Don't listen to me. Who am I to talk about AI? I just use it as a tool. He's actually a Stanford prof that started the Google Brain project. I believe he started that and he worked on their AI stuff. He knows what he's talking about. I don't.
Jennifer Bonine: Amazing.
Jason Arbon: I just use it as a tool.
Jennifer Bonine: Hopefully we've ignited at least some interest in going and checking it out. Not just being shy and wavering, afraid of AI as a term. Go take a look at it. Check out some of the things Jason said. If they want to get in touch with you—we already ran out of time. Can you believe it?
Jason Arbon: Just Appdiff.
Jennifer Bonine: Appdiff.
Jason Arbon: Go there and I'm happy to chat with anyone. I'm going to be really crazy. If you want to email me, the best way to get a hold of me is [email protected]. I'm happy to jump on a Skype with anybody that's even half interested in this stuff and explain it, talk to them about it.
Jennifer Bonine: Awesome.
Jason Arbon: The last thing I want to say is that during the AI class yesterday, there were actually a few empty seats. There were a couple of empty seats in the back. I was out in the foyer and trying to get people to come in. The first woman I talked to, I said, "How are you going to miss out on the future of testing? What other class could be more interesting? What could actually be better than that?" Then she laughed a little bit. She giggled a little bit and then she said, "Are you giving it?" I said, yeah. Then she laughed more and kept walking.
Jennifer Bonine: Oh, no.
Jason Arbon: I don't know. Maybe the problem is mine. I think that AI is going to be a real topic and a real tool for testers moving forward.

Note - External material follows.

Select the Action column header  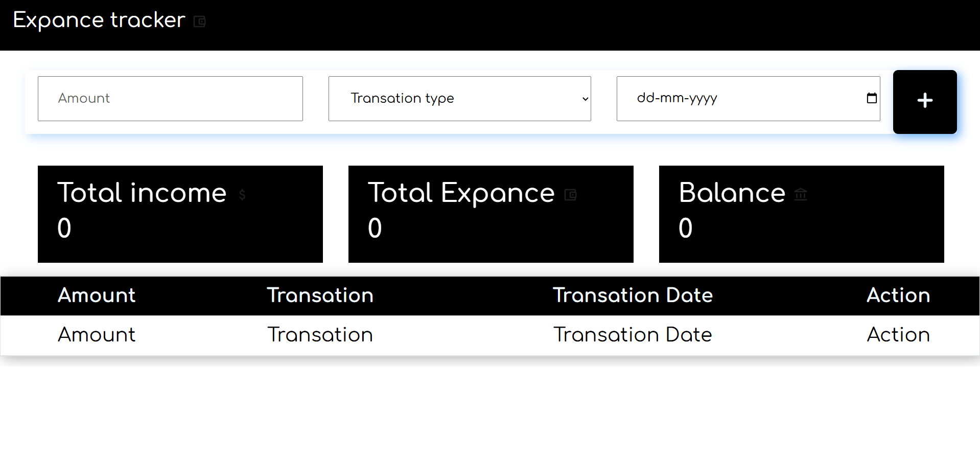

Jennifer Bonine: Oh, no. Yeah, I agree. Check that out, Jason's talk. Jason, thank you for being here with me.
Jason Arbon: Thanks, Jennifer. I will see you again.
Jennifer Bonine: I hope we see you again.
Jason Arbon: Yeah. Maybe we'll have dinner or something.
Jennifer Bonine: Yeah. Sounds perfect.
Jason Arbon: All right. Cool. My wife is going to see that. Thanks, Jennifer.
Jason Arbon is the CEO of Appdiff, which is redefining how enterprises develop, test, and ship mobile apps with zero code and zero setup required. He was formerly the director of engineering and product at Applause.com/uTest.com, where he led product strategy to deliver crowdsourced testing via more than 250,000 community members and created the app store data analytics service. Jason previously held engineering leadership roles at Google and Microsoft and coauthored How Google Tests Software and App Quality: Secrets for Agile App Teams.